Another clue was the cowardly and hypocritical way she ran away from Alaska Democrats' abuse of the State "ethics" process against her. Rather than stay, stand, and "FIGHT! FIGHT! FIGHT!", she just quit barely more than halfway through her gubernatorial term. At the time I noted that hypocrisy, but cut her slack on the grounds that it would be easy for me to demand that she resist to the bitter end since it wasn't me and my family that were getting financially ruined with an avalanche of legal fees. I should have known better.
Then there was how she instantly vaulted to icon status with the embryonic Tea Party movement, another phenomenon that looked and sounded so ostensibly "conservative" at the time - or maybe it genuinely was, and she just poisoned it with her "populist" perfidy - but has long since proved to be a de facto third party Trojan horse inside the GOP's gates that claims to "FIGHT! FIGHT! FIGHT!" for constitutionalism but in practice only ever seems to act for the electoral benefit of what are supposed to be their Democrat opponents. "United we stand, divided we fall," and all that.
Finally, there is the fact that her celebrity has long obscured but it is inescapable: Mrs.
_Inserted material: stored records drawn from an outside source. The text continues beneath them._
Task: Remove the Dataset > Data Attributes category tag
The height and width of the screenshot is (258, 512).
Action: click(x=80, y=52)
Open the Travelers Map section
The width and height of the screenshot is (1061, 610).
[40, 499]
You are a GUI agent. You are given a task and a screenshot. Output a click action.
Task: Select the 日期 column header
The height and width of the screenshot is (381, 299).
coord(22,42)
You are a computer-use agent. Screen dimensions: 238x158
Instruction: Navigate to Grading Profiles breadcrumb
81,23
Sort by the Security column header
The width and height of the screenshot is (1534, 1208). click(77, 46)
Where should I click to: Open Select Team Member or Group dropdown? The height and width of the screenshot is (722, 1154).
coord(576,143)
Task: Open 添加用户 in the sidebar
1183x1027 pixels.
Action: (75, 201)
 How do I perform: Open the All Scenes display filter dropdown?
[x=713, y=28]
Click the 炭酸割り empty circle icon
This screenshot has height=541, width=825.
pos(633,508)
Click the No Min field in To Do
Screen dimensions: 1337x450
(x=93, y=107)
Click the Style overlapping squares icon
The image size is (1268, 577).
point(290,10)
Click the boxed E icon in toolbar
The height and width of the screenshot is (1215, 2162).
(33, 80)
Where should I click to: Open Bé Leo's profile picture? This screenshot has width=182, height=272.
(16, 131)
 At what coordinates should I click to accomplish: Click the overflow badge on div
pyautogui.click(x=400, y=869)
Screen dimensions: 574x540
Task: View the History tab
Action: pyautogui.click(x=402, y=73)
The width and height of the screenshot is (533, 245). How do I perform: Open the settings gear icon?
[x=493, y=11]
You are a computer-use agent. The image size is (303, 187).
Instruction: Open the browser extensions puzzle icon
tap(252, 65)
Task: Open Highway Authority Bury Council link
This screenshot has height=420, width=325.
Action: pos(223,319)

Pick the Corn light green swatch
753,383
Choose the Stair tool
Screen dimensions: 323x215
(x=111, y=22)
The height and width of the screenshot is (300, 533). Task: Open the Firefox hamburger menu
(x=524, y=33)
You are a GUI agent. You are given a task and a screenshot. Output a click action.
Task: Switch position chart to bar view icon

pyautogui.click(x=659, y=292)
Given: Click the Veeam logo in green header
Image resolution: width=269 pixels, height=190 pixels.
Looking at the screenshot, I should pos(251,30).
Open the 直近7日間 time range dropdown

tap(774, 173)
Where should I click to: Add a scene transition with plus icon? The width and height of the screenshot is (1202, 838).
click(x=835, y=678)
Palin has been politically irrelevant ever since she moved out of the governor's mansion in Juneau almost seven years ago. In fact, the truth is even more fundamental than that: Sarah Palin was ALWAYS politically irrelevant. Her drooling groupies only thought she mattered because she was the "reality television" star of politics.
Once you connect all of those dots, her enthusiastically smarmy flackery for Donald Trump becomes inevitable. It's a match made in celebrity hell.
Which does much to help explain why she's trying to fark Paul Ryan out of the Speakership for daring not to immediately bow the knee to his YUUUUUGE-ity:
Sarah Palin will work to defeat House Speaker Paul Ryan by backing his primary opponent in Wisconsin, the former Alaska governor told CNN’s Jake Tapper.
Palin said in an interview that airs Sunday on State of the Union that her decision was sparked by Ryan’s bombshell announcement to Tapper last week that he wasn’t yet ready to support Donald Trump, the Republican presumptive nominee. Palin endorsed Trump back in January.
“I think Paul Ryan is soon to be ‘Cantored,’ as in Eric Cantor,” Palin said, referring to the former Republican House majority leader who was ousted in a shocking upset in 2014 when challenger Dave Brat ran to his right in a Virginia primary.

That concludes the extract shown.